Toutes les villes néerlandaises n’ont pas connu cette évolution de la même manière. Certaines villes n’avaient fait qu’ébaucher des plans de requalification et détruit que quelques immeubles. Une situation plutôt favorable pour inverser la vapeur. Utrecht avait déjà démoli beaucoup de bâtiments. Des rues avaient été élargies et resteraient larges. D’autres rues furent restraurées dans leurs anciennes proportions. De nouveaux immeubles furent construits en respectant les proportions du bâti historique. Les bâtiments les plus récents sont ceux qui cherchent le plus à produire un effet architectural « historique ». Pour l’oeil averti, les cicatrices dans le tissu urbain restent visibles mais il est agréable de constater que la manière de penser à « la voiture d’abord » appartient au passé. L’urbanisme contemporain rend les villes plus agréables à vivre et donne également plus de place au vélo.
Le poème dit ceci :
TOI L’HOMME CONTEMPLE MON PIED GEANT
QUI A ECRASÉ TOUTES LES MAISONS DU QUARTIER
LES TROUS BEANTS QUE TU VOIS
SONT MON OEUVRE
CAR C’EST AINSI QUE JE PROCÈDE
QUAND ON ME LAISSE LIBRE DE MES MOUVEMENTS
1983
Excellent !
Qu’attendons-nous pour faire Pareil ?
En ce moment en France les rues sont libres des voitures mais elles vont bientôt revenir nous gâcher la ville.
Actuellement il est suspect de circuler à vélo tant nos élus et les forces de l’ordre le considèrent comme un véhicule de loisir.
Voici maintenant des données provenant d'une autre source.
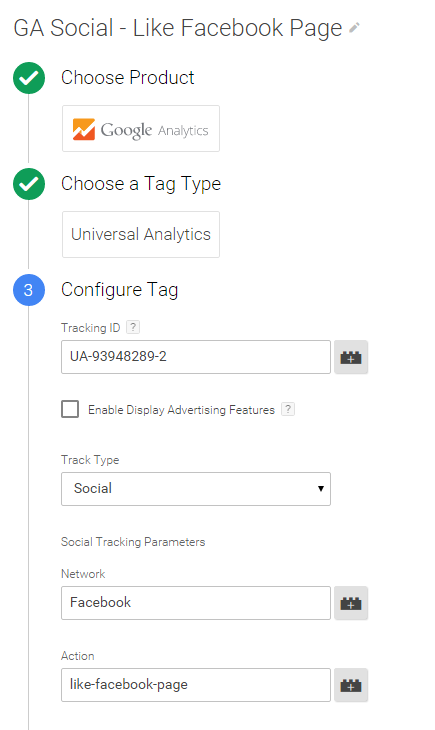Open the variable picker next to Action field

[x=351, y=685]
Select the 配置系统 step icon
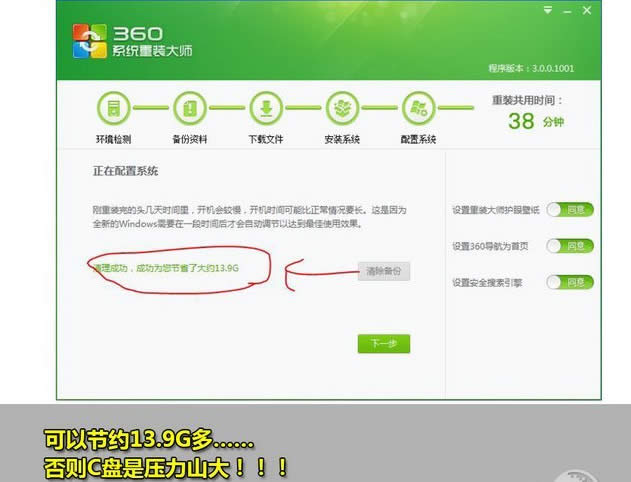This screenshot has height=482, width=631. pos(419,109)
Par l’interdiction de circuler à vélo pour faire de l’activité physique alors que le jogging est autorisé ils trahissent leur étroitesse d’esprit et leur abrutissement à l’automobile.
Le ministère des Sports a donc décidé ce jeudi 19 mars d’apporter quelques précisions à ce sujet : « footing 1km, 2km max, Il n’est pas question de s’éloigner de chez soi ».
En ce qui concerne les cyclistes, le ministère des Sports recommande de suivre la recommandation de la Fédération française de cyclisme. « L’activité physique individuelle des personnes ne peut se pratiquer qu’à proximité du domicile et dans un temps assez limité. De ce fait, la pratique du sport cycliste communément admise n’entre pas dans les conditions prévues au décret et constitue donc une infraction susceptible de verbalisation »,
Pensez à changer d’élus aux prochaines élections !
tintin82@laposte.net
On notera que l’Allemagne (en plus d’avoir un service hospitalier bien plus solide que le nôtre) a une position différente sur le sujet :
Le montage vidéo sur l’évolution d’Utrecht est absolument passionnant, comme pense visiblement Gilles.